Efforts are also underway to create similar MAGE datasets. AI startups spawning Issued This heat has its own source. Plus, which includes public-domain images from Wikimedia Commons as well as various museums and archives. many important cultural institutions Like the Metropolitan Museum of Art, they have long made their own archives accessible to the public as standalone projects.
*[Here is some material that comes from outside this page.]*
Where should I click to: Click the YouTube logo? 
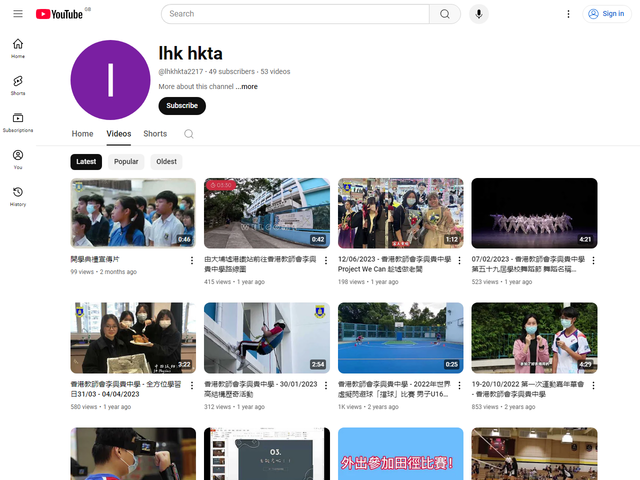click(x=59, y=14)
Ed Newton-Rex, former Stability AI executive who now runs a nonprofit which certifies ethically trained AI tools, says the growth of these datasets shows that there is no need to steal copyrighted material to build high-performance and quality AI models. OpenAI previously told lawmakers in the United Kingdom that it “willimpossibleTo create a product like ChatGPT without using copyrighted works. “Such large public domain datasets further collapse the 'necessity defense' that some AI companies use to justify using copyrighted work to train their models,” says Newton-Rex. “
But he is still skeptical about whether IDI and projects like it will really change the status quo of training. “These datasets will only have a positive impact if they are used, possibly in conjunction with licensing other data, to replace the scraped copyrighted work. If they are added to the mix, a part of the dataset that also includes the unlicensed life work of the world’s creators, they will bring huge benefits to AI companies,” he says.